--- Set task ---
Identify every line in the records below that contains the string "height", and copy each of those lines. Case counts.

Interface element records

☆ ☆ ☆ ☆ ☆

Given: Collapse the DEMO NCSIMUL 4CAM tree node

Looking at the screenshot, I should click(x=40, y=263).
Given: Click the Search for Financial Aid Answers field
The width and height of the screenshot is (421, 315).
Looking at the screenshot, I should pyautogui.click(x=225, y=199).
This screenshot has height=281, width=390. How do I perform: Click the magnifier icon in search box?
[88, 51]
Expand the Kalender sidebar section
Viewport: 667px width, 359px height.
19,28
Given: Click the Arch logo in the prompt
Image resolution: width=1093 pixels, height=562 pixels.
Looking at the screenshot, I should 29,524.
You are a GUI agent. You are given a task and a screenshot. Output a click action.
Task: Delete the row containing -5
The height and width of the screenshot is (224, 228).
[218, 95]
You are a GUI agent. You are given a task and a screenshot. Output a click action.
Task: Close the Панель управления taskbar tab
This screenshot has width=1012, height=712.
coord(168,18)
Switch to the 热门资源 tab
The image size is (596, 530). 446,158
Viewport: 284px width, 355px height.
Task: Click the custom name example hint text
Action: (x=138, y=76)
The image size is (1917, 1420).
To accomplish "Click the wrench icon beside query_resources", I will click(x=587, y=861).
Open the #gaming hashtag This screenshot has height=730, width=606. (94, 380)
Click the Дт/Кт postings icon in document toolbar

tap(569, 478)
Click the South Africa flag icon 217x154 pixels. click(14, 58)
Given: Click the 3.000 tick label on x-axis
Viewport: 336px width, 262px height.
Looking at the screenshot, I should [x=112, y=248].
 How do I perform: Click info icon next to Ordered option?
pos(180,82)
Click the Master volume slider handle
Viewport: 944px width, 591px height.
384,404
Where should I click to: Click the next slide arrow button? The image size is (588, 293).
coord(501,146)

☆ ☆ ☆ ☆ ☆

--- Final answer ---
The width and height of the screenshot is (421, 315).
This screenshot has height=281, width=390. How do I perform: Click the magnifier icon in search box?
Viewport: 667px width, 359px height.
Image resolution: width=1093 pixels, height=562 pixels.
The height and width of the screenshot is (224, 228).
This screenshot has width=1012, height=712.
Viewport: 284px width, 355px height.
Open the #gaming hashtag This screenshot has height=730, width=606. (94, 380)
Viewport: 336px width, 262px height.
Viewport: 944px width, 591px height.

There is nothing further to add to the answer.